**Provided passage:**
________________________________________

It’s about time they were sacked

On Saturday night, it was reported that two men had been attacked by eight bouncers outside of Factory.

Joe Sharratt, a student at the University of Lancaster and Leon Cooper, a first year Pharmacy student at the University of Manchester were brutally attacked by eight bouncers, leaving one of them hospitalised with a bleed on the brain.

The bouncers have since been sacked, Factory is in discussion over potential closure, and Leon is out of hospital following a quick recovery: But what this incident tells us is that students are not safe on nights out in Manchester, and bouncers are choosing to abuse their power over ensuring safety.

Nightlife and clubbing culture in Manchester is notoriously hedonistic. For a city with over 100,000 students (The University of Manchester has the largest student community in the UK), in such a culture of debauchery and wild nights surrounded by drink and drugs, bouncers and security at clubs have a duty of care to students.

This kind of incidental senseless violence from Factory bouncers is not isolated, either. Speaking to The Manchester Tab, Charlie Watson said: "I’ve heard a few accounts go where the bouncers at Factory have taken advantage of their power. Although they’ve never raised a hand to me one did once threaten to ‘break my legs’ if I caused any trouble after being asked in the queue if I’d ever been kicked out, which I hadn’t."

Charlie's friend also said that Charlie "wasn't being in any way aggressive but they threatened to break his legs, I also know one of my friends was kicked out and ‘banned’ for absolutely no real reason."

Speaking to the Manchester Tab, Alex said: "I went to Factory in September and towards the end of the night went out to the smoking area without realising they had introduced a new policy where you have to buy a wristband to go out and smoke. The bouncers then wouldn't let me and my two friends back into the night club, and when we tried to explain the situation they became aggressive and pushed me to the ground multiple times.

________________________________________

**Raw data:**
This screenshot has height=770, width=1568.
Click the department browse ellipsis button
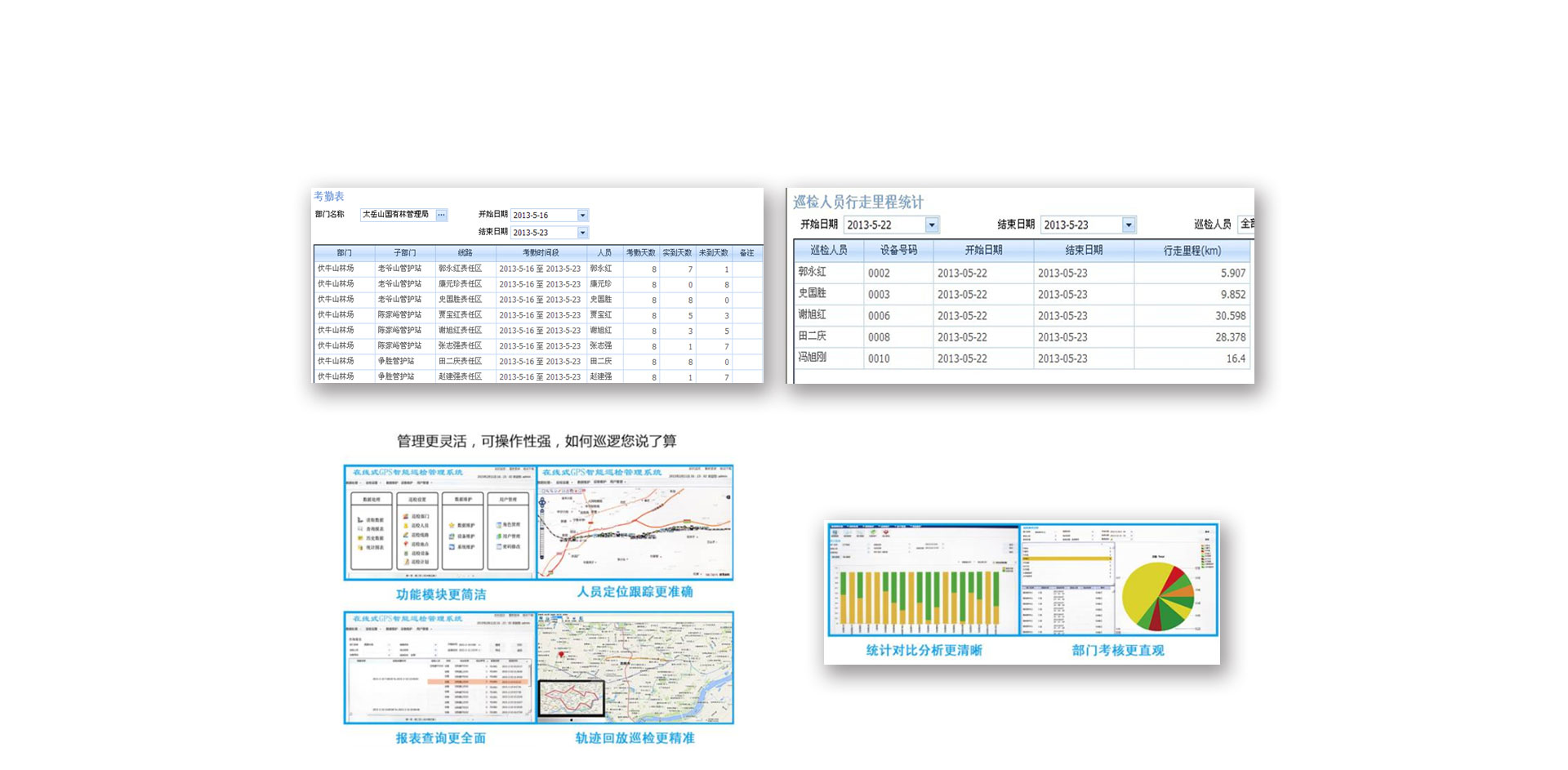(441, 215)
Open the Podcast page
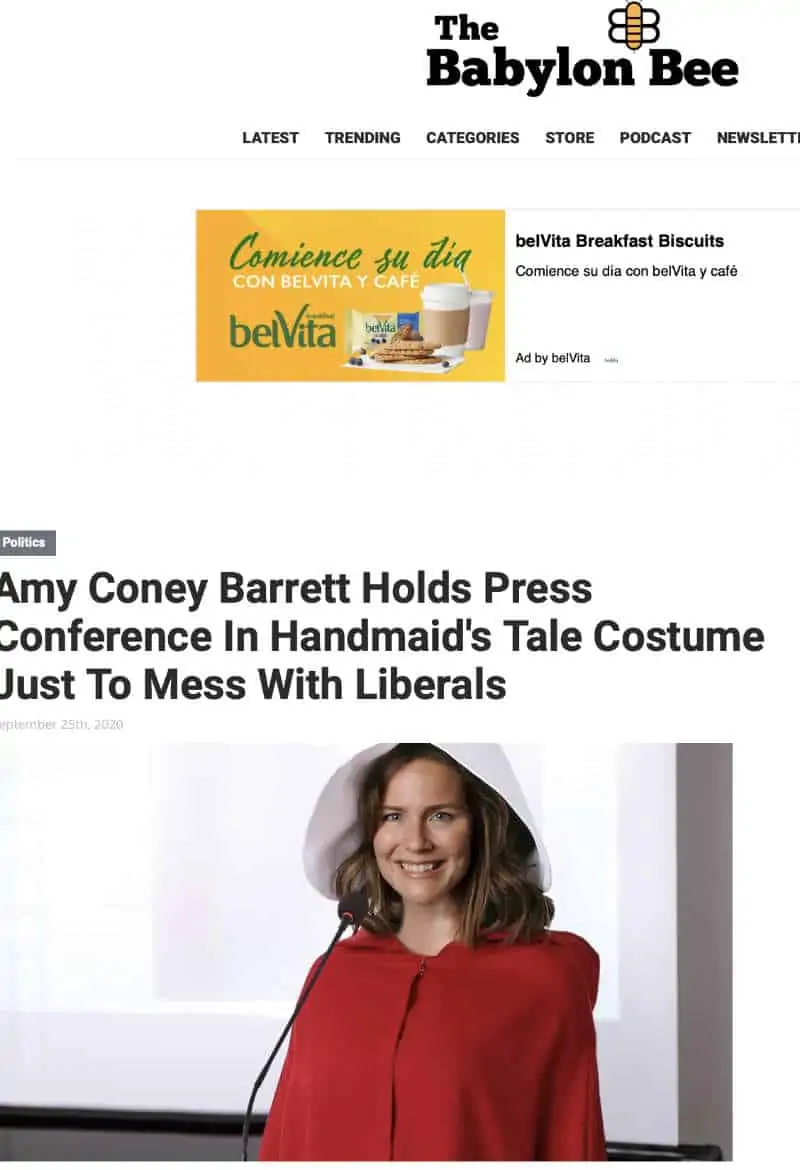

________________________________________

Continue the article about the bouncers at Factory in Manchester from the point where it stops.

**Task output:**
"This lead to all the side of my leg and torso becoming severely bruised and losing my phone, as it must have fallen out of my pocket when they pushed me to the ground. When my friend ran over to try and get the bouncers off me they punched him in the face, giving him a black eye."

One Google Review of Factory revealed that bouncer aggression at Factory is nothing new, either. Written nine months ago, Mohammed Salah said: "Staff especially the bouncers are just angry and generally hateful, I'd suggest psych eval for everyone working there cuze they got a lot of anger in them". Just one week ago, three days before Leon and Joe were attacked, another Google reviewer said the bouncers were "Aggressive and sexist".

Eight bouncers attacking two young students on a night out shows us that nightclub staff at Factory are not concerned with our security and safety. Instead, it presents itself as an example of the kind of toxic masculine aggression and power complexes alive in club culture today.

When students go on nights out in Manchester, they shouldn't have to feel concerned or worried about their own safety, or think that there's even a possibility that they might wake up in the hospital.

We need comprehensive training to ensure that bouncers are firstly concerned with student safety, and use violence as a last resort. If Factory reopens, they will need these measures in place to keep our students safe, and bouncers trained in that conduct. But who will trust them anymore?

Factory have been contacted for comment.